[PROVIDED INFORMATION]:
* * * * * * *

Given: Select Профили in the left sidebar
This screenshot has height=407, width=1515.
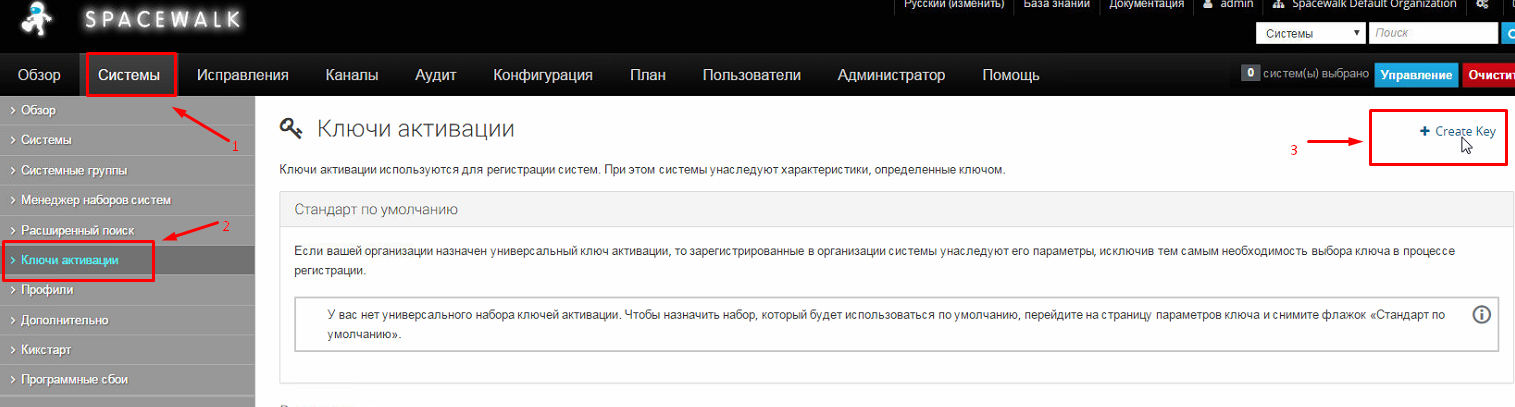Looking at the screenshot, I should (x=47, y=290).
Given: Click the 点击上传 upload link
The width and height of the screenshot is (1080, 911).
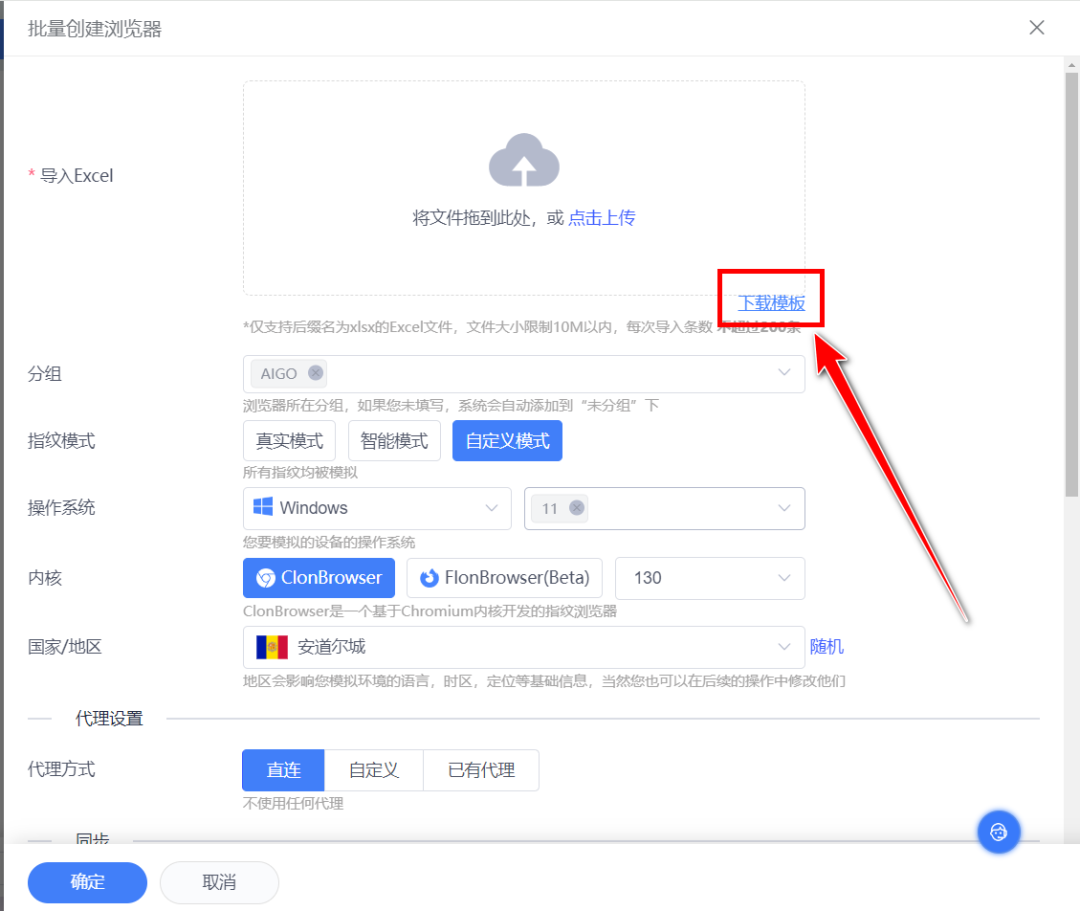Looking at the screenshot, I should [601, 216].
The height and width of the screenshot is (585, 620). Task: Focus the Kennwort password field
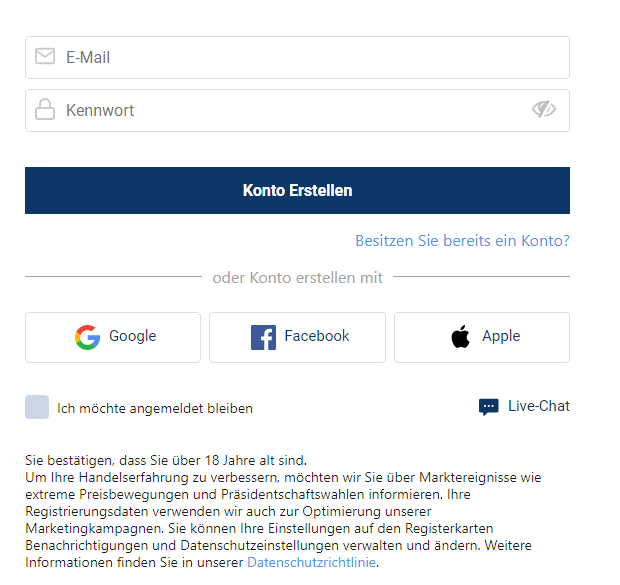[x=290, y=111]
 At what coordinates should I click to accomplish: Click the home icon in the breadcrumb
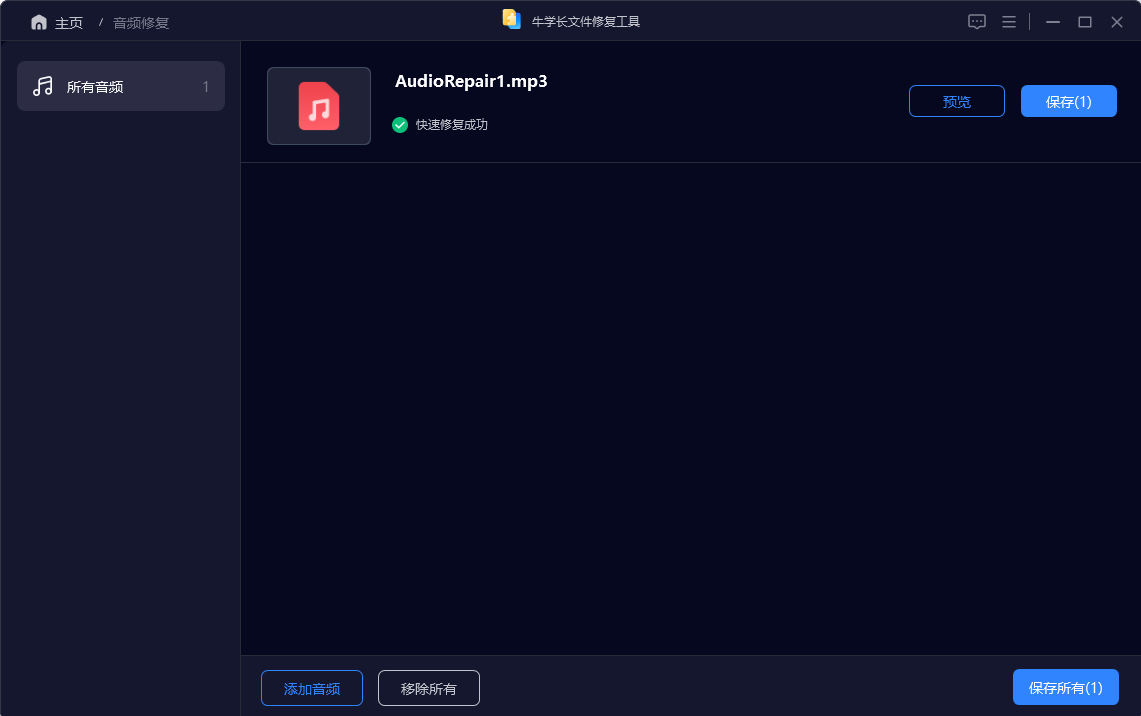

* * * * * * *

[TASK INSTRUCTIONS]: Look through the data above for the string "Given" and copy every line where it appears.

[ANSWER SECTION]:
Given: Select Профили in the left sidebar
Given: Click the 点击上传 upload link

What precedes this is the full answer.